Detailed information on partitions can be retrieved with
scontrol show partition <partition_name>
Quality of service (QoS) values can be viewed with
sacctmgr show qos <qos_of_that_partition_name>
Information regarding jobs running or pending within a partition can be obtained by
squeue -p <partition_name>
while an status overview is given by
sinfo -p <partition_name>
Submitting to Partitions
In SLURM a partition can be selected in your jobscript by
#SBATCH -p <partitionname>
or interactively: $ sbatch -p <partitionname> ... <jobscript>
Several partitions can be selected with
#SBATCH -p <partition1>,<partition2>
This can be useful for users with private hardware, to allow a job to be scheduled onto general purpose hardware, when the group-owned hardware is occupied.
MOGON II
- Only ~5% of nodes are available for small jobs (
n<<40
). - Each account has a
GrpTRESRunLimit
.
Check using sacctmgr -s list account <your_account> format=account,GRpTRESRunMin
, you can use sacctmgr -n -s list user $USER formatAccount%20 | grep -v none
to get your accounts. The default is cpu=22982400
, which is the equivalent of using 700 nodes for 12 hours in total:
Partition | Nodes | Limit | RAM | Interconnect | Comment |
---|---|---|---|---|---|
parallel | z-nodes x-nodes | 5 days | 64GB, 96GB, 128GB, 192GB, 256GB | Intel Omnipath | jobs using n*40 or jobs using n*64 |
smp | z-nodes x-nodes | 5 days | 64GB, 96GB, 128GB, 192GB, 256GB | Intel Omnipath | jobs using n«40 or n«64, Max running jobs per user: 3.000 |
bigmem | z-nodes x-nodes | 5 days | 384GB, 512GB, 1TB, 1.5TB | Intel Omnipath | 256GB or more memory |
devel | z-nodes x-nodes | 4 hours | 64GB, 96GB, 128GB | Intel Omnipath | Max 2 Jobs per User, Max 320 CPUs in total |
Default Runtime
Most Nodes have a default runtime of 10 minutes after which they will be automatically killed unless more time is requested using the -t
flag. The default runtime for a partition can be checked with
scontrol show partition <partition>
The Limit is the maximum requestable runtime on a node. Large jobs need to be split up and continued in a separate job.

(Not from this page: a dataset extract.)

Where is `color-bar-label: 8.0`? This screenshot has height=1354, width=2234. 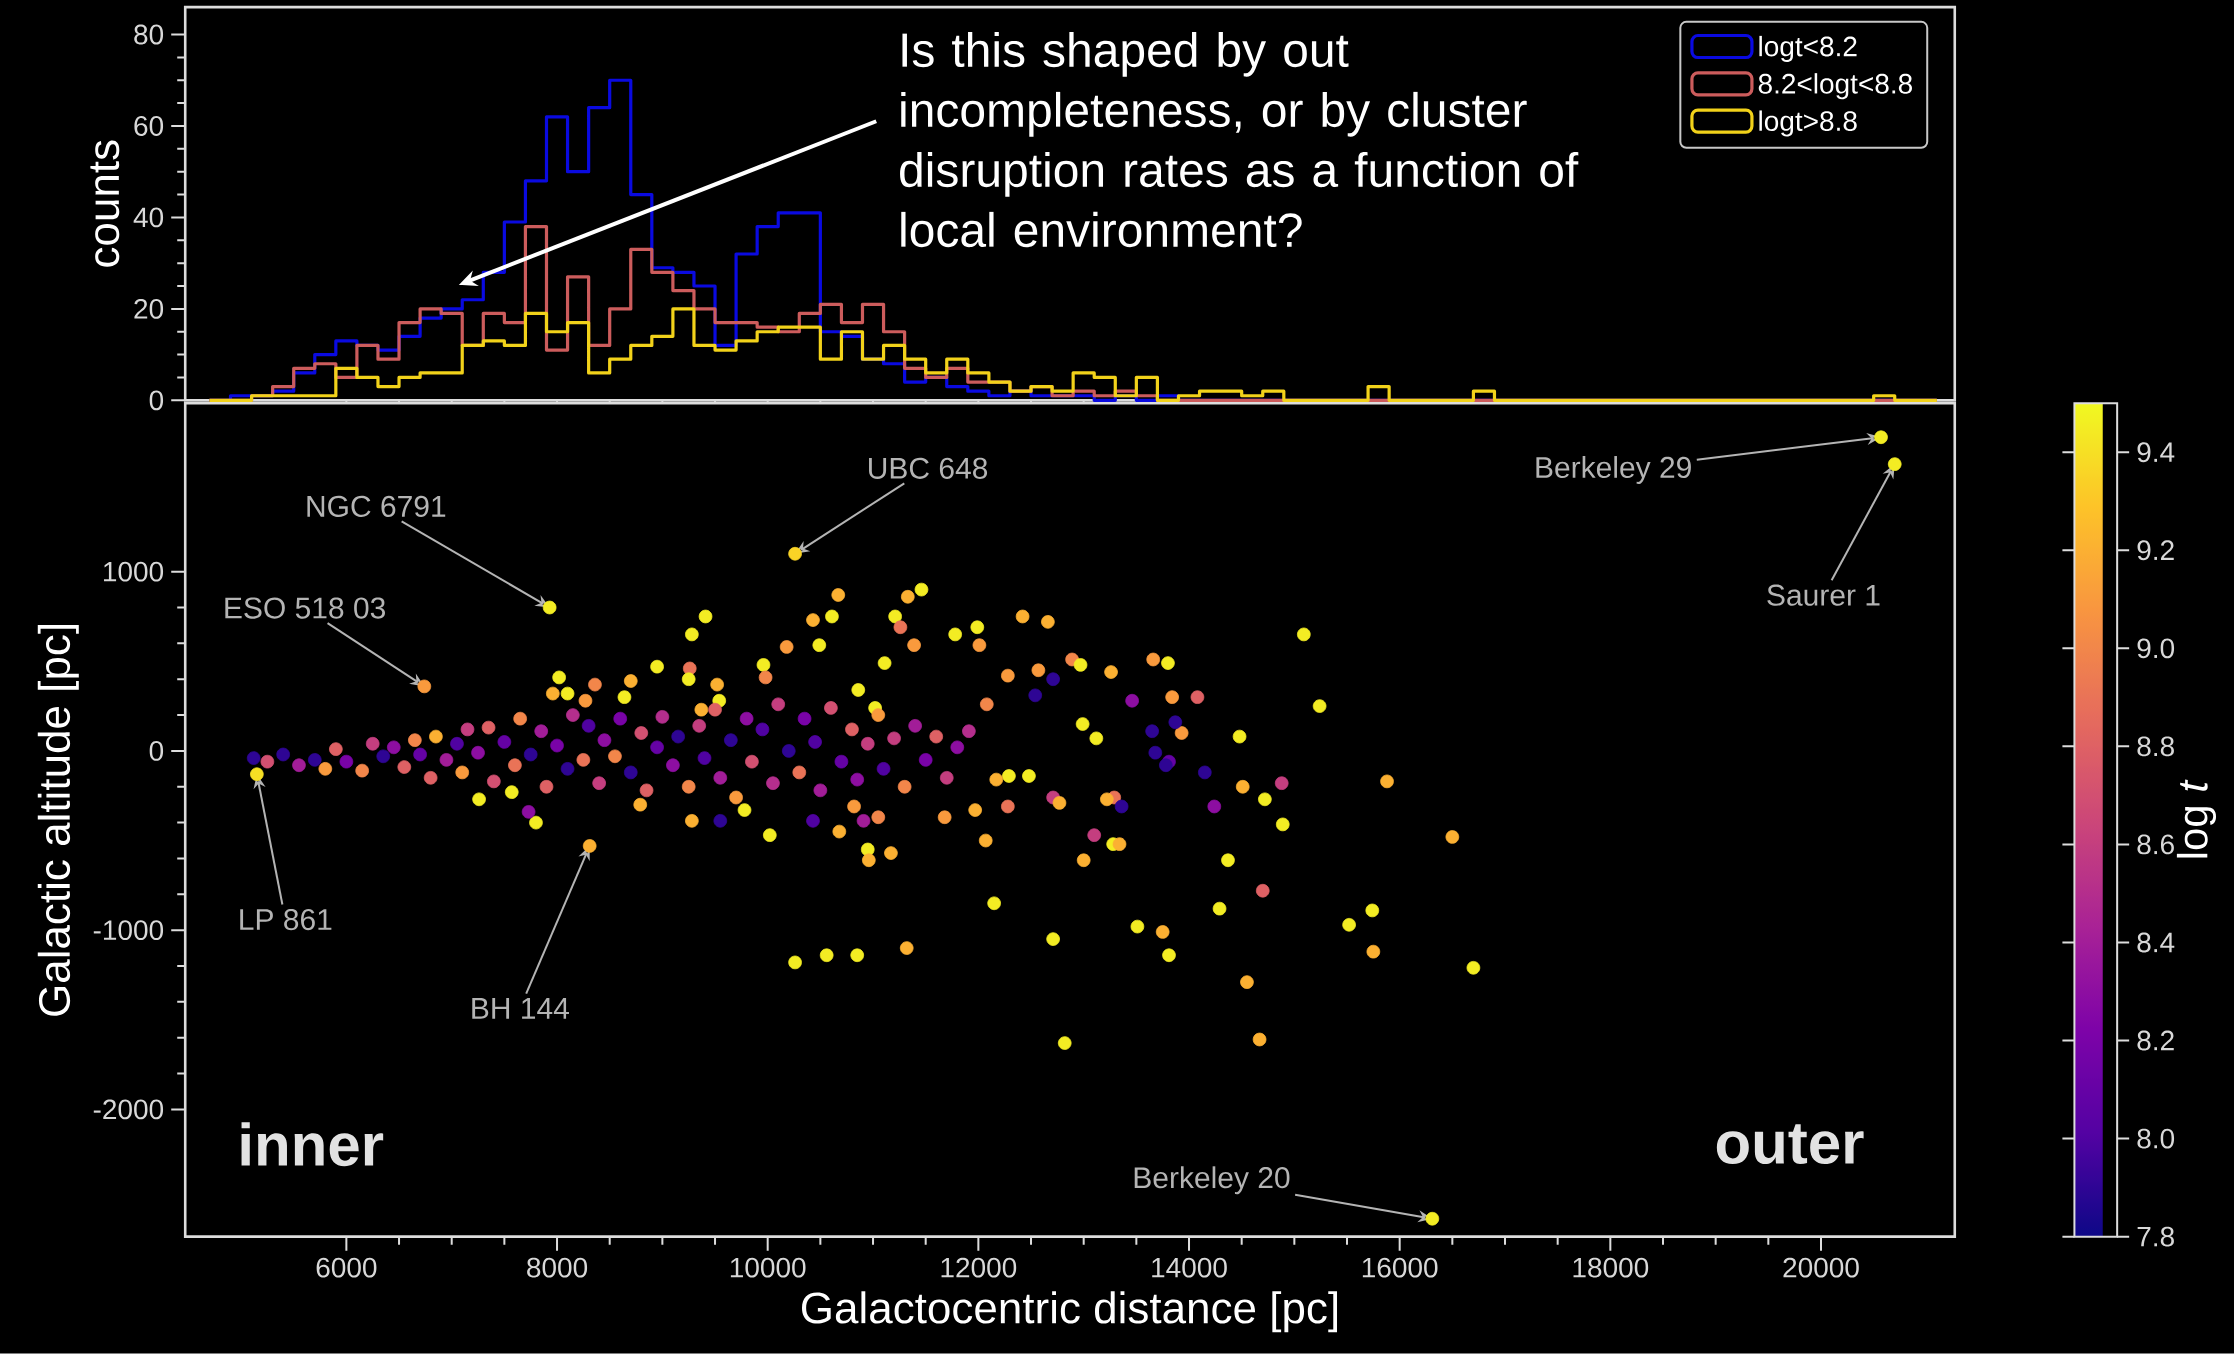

Partitions for Applications using Accelerators
Partition | Nodes | Limit | Interconnect | Accelerators | Comment |
---|---|---|---|---|---|
deeplearning | dgx-nodes | 12 hours | Infiniband | 8 Tesla V100-SXM2 per node | for access get in touch with us |
m2_gpu | s-nodes | 5 days | Infiniband | 6 GeForce GTX 1080 Ti per node | - |
Memory limits
For the parallel
partition:
Memory [MiB] | No. of Nodes (if all nodes are functional) | Type |
---|---|---|
57000 | 584 | broadwell |
88500 | 576 | skylake |
120000 | 120 | broadwell |
177000 | 120 | skylake |
246000 | 40 | broadwell |
For the bigmem
partition:
Memory [MiB] | No. of Nodes (if all nodes are functional) | Type |
---|---|---|
354000 | 32 | skylake |
498000 | 20 | broadwell |
1002000 | 2 | broadwell |
1516000 | 2 | skylake |
Private Partitions
Partition | Nodes | Limit | RAM | Interconnect | Accelerators | Comment |
---|---|---|---|---|---|---|
himster2_exp | x0753 - x0794, x2001-x2023 | 5 days | 96GB | Intel OmniPath | - | - |
himster2_th | x2024 - x2320 | 5 days | 96GB | Intel OmniPath | - | - |
Hidden Partitions
Information on hidden partitions can be viewed by anyone. These partitions are set to be hidden to avoid cluttering the output for every poll - these partitions are “private” to certain projects / groups and of interest to these groups, only.
To visualize all jobs for a user in all partitions supply the -a
flag:
$ squeue -u $USER -a
Likewise sinfo
can be supplemented with -a
to gather informations. All other commands work without this flag as expected.